What has fibre done for us?
Yes we can now download movies and upload photos of Fluffy faster than ever before.
Our lives have changed unimaginably, because of internet access speeds. But what fibre has really done is enabled businesses of all shapes and sizes to compete in a shrinking world. A world where competition might be next door but could also be in a city near Beijing.
Could the Lord of the Rings films have been created without fibre? Could Xero be a success story? Would TradeMe function without it? And the thousands of small businesses who rely on hosted software services?
Where to from here?
Remote education, 3D printing businesses, telemedicine - smart work forces, smart cities. Kiwi companies competing globally in a world with an insatiable appetite for information and all things digital.

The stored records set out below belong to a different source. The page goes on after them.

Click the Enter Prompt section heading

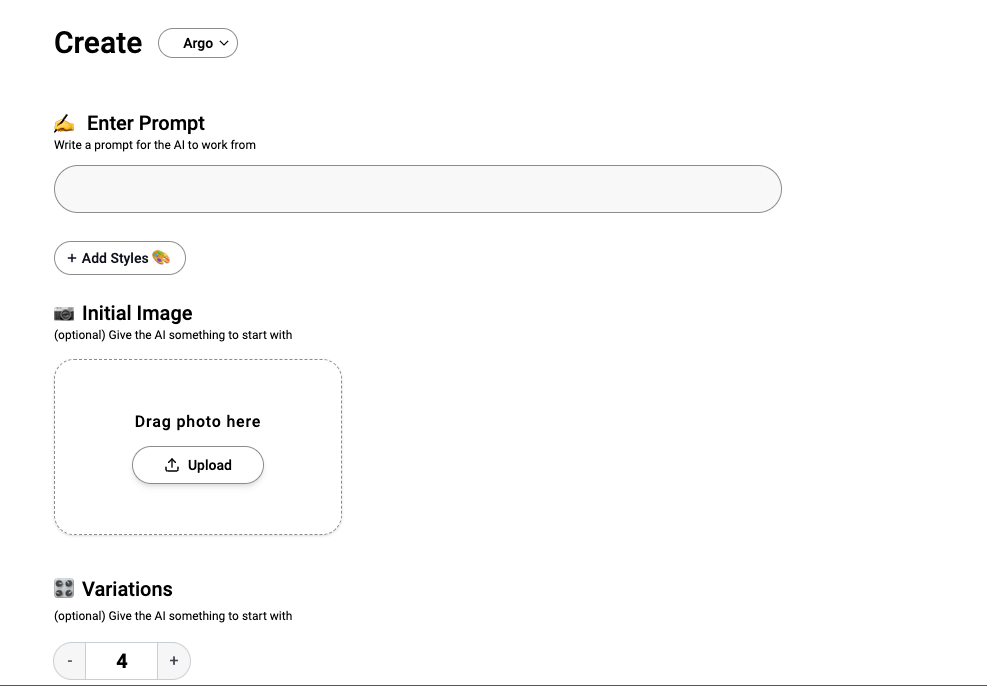(x=145, y=123)
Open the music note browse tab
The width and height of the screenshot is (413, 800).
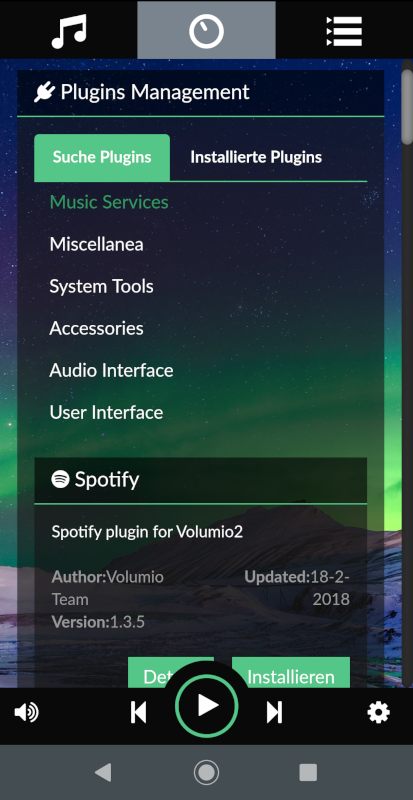pyautogui.click(x=68, y=31)

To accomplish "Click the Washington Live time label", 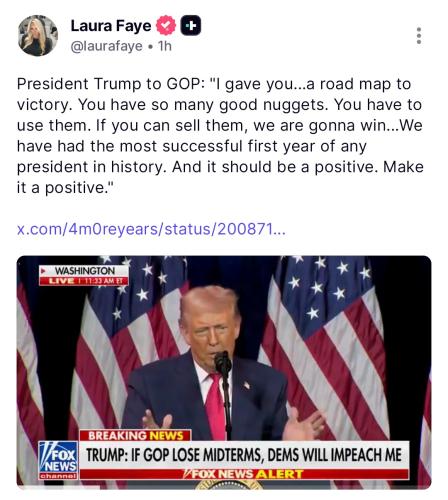I will point(84,276).
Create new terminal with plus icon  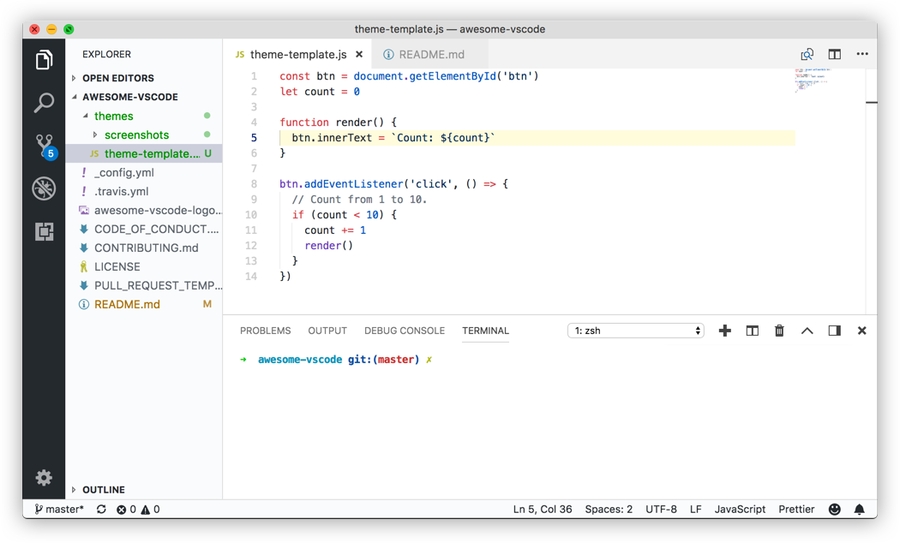pyautogui.click(x=725, y=331)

No one really knows where fibre will take us. There will be unexpected turns. We’ll see soon enough.
What we do know is the billions of dollars being ploughed into the ground will help secure New Zealand’s economic future. The cost savings small businesses gain and the opportunities they have to create new revenues will keep New Zealand solvent for our children’s children.
My granddaughter may very well ask ‘what do you mean you didn’t beam over to New York for pizza?’
Dave Porteous is chief product officer for Voyager, a communications service provider specialising in services – including voice, internet, hosting and domain registrations - for SMBs.